Por lo anterior, repito, esta es una oportunidad para la reflexión, para el diálogo fructífero, para ejercer el derecho a la manifestación pacífica, a la acción cívica para la exigencia y la defensa de derechos de las comunidades indígenas, que si bien son altamente sensibles a reacciones de gobierno y a políticas de Estado, no deben ser incompatibles con el ejercicio de los derechos humanos de los otros sectores sociales. Es una oportunidad para poner en evidencia el grado de respeto que tienen aquellos dirigentes indígenas que exigen reparación colectiva e individual por tantos años de persecución, resistencia y tragedia, pero también de responsabilidad para evitar y prevenir el uso abusivo o violento del derecho a la protesta en contra de los otros ciudadanos, que confiados, sueñan también el futuro desde la misma comarca compartida, en el marco de una sociedad libre y democrática.

Por otra parte, el Estado tiene la obligación de adoptar medidas deliberadas, concretas y selectivas para promover, mantener y fortalecer el pluralismo, la tolerancia y una actitud abierta con respecto a la disensión en la sociedad, y debe respetar y proteger por igual a los que expresan opiniones divergentes, impopulares o disidentes como lo hacen con aquellos que están a favor del gobierno. Por ello, ante los hechos violentos ocurridos en las últimas horas en Corinto, que dejaron varios indígenas heridos, algunos con arma de fuego, y también varios heridos de la fuerza pública, estoy obligado a llamar a la calma y saludo la decisión de reanudar el diálogo entre autoridades del Gobierno y autoridades indígenas Nasa, rechazando igualmente, las amenazas a los cabildos indígenas del norte del Cauca, a la ACIN, al CRIC y a la ONIC, a líderes y a colaboradores de estas organizaciones a quienes unos desconocidos, que se asimilan a paramilitares, han declarado objetivo militar en distintos panfletos que han aparecido en la zona desde finales del año pasado y que en horas de la mañana del día sábado 28 de febrero distribuyeron por diferentes lugares de la región.

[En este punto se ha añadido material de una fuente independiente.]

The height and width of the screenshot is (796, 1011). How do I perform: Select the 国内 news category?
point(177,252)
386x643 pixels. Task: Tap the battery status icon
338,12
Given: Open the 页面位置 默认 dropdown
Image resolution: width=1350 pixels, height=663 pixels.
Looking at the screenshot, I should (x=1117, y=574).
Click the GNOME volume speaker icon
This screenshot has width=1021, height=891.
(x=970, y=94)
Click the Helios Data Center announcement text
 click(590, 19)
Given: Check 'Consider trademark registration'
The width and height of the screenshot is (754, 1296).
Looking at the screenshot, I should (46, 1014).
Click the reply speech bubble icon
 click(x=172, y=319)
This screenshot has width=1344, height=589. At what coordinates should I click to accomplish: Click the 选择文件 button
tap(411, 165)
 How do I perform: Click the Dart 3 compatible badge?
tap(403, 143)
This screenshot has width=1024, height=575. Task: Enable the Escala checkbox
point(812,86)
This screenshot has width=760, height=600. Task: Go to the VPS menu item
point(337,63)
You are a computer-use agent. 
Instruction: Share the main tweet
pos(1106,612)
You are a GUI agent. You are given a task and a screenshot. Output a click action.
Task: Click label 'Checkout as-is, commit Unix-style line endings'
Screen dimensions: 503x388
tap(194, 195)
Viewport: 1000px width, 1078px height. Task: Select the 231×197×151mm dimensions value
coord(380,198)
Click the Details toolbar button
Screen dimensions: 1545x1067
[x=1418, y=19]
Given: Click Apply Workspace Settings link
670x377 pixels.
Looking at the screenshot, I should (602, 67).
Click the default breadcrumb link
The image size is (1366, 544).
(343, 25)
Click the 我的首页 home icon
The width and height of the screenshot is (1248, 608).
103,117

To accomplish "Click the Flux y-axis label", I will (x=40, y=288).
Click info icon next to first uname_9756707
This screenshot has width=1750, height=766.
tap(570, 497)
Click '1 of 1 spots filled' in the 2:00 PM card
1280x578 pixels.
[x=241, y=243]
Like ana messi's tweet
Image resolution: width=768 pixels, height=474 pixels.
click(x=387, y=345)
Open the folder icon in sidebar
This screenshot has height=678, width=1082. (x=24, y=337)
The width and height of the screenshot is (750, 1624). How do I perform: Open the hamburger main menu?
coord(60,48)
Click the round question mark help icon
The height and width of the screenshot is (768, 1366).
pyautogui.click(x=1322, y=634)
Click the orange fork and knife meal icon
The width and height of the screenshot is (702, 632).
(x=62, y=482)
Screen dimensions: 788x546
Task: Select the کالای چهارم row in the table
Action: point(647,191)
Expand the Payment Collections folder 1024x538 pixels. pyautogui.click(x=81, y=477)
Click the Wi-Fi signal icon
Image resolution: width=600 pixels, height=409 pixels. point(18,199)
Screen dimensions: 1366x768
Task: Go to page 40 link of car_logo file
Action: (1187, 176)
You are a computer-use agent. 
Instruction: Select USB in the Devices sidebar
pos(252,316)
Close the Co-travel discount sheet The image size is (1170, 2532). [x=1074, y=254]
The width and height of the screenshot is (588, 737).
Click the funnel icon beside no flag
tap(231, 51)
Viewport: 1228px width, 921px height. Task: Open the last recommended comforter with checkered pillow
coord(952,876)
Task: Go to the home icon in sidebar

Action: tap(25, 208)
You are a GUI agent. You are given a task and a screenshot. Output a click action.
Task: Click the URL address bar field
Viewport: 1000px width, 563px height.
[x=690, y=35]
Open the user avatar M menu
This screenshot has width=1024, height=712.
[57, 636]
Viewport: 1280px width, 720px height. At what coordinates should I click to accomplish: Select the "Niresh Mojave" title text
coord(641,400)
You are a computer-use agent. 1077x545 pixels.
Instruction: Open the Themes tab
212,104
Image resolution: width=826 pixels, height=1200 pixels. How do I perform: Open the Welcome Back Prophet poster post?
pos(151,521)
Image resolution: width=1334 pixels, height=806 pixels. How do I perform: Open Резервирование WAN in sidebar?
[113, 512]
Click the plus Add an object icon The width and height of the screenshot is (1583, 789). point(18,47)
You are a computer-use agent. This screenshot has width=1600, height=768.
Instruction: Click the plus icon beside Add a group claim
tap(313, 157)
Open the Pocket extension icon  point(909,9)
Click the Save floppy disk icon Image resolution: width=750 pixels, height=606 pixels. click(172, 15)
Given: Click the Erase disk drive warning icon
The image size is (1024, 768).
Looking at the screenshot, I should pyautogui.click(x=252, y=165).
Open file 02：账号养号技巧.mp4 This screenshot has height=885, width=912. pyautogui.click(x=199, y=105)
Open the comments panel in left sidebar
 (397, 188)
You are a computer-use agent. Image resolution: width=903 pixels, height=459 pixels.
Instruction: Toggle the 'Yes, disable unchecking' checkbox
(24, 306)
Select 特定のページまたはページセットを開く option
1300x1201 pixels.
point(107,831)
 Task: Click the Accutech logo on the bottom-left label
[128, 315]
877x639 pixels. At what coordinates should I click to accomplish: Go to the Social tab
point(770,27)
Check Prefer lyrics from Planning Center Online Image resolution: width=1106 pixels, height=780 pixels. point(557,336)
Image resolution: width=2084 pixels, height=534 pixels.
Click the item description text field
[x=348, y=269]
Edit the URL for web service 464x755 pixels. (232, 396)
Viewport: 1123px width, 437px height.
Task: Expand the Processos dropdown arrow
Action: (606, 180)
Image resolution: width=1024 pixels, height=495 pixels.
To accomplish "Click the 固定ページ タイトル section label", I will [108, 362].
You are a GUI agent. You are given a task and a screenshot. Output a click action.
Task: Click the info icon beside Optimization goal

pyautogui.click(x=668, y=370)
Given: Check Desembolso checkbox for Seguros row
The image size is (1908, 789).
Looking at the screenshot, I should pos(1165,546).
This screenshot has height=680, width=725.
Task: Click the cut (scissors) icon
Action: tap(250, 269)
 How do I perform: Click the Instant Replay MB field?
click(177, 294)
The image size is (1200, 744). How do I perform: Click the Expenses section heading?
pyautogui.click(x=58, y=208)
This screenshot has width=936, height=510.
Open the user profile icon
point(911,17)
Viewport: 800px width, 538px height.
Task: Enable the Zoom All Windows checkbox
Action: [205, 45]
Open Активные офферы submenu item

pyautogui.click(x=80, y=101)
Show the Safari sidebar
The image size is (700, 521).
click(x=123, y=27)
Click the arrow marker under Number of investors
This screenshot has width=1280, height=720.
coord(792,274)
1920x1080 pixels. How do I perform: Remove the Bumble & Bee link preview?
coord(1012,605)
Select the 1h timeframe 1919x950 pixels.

Por último, debo manifestar que una vez restablecida la confianza entre los procesos sociales y el gobierno nacional, debería pensarse en la implementación de metodologías de diálogo interétnico e intercultural para llegar a puntos de acuerdo permanente con respecto a las expectativas sociales y económicas evidenciadas en las actuales confrontaciones, para garantizar la integridad cultural de los pueblos indígenas y afrodescendientes, la mayoría de los cuales habitan en el norte del Cauca y conviven con población campesina y mestiza, comunidades rurales éstas, que se han caracterizado por una exclusión histórica respecto a otros grupos sociales, y que en este sentido, no han tenido las mismas oportunidades, como consecuencia de situaciones que los desvincularon del control de sus territorios y los sometieron a condiciones de pobreza.

Conocida esta problemática, la concertación entre los diferentes actores rurales se perfila como única forma posible de proceder frente a las aspiraciones territoriales de los distintos grupos, con el fin de evitar conflictos interétnicos e interculturales por la tierra y el gobierno territorial, donde el Estado tiene un rol fundamental pues debe garantizar los derechos de los diferentes sectores y promover la convivencia pacífica en los territorios.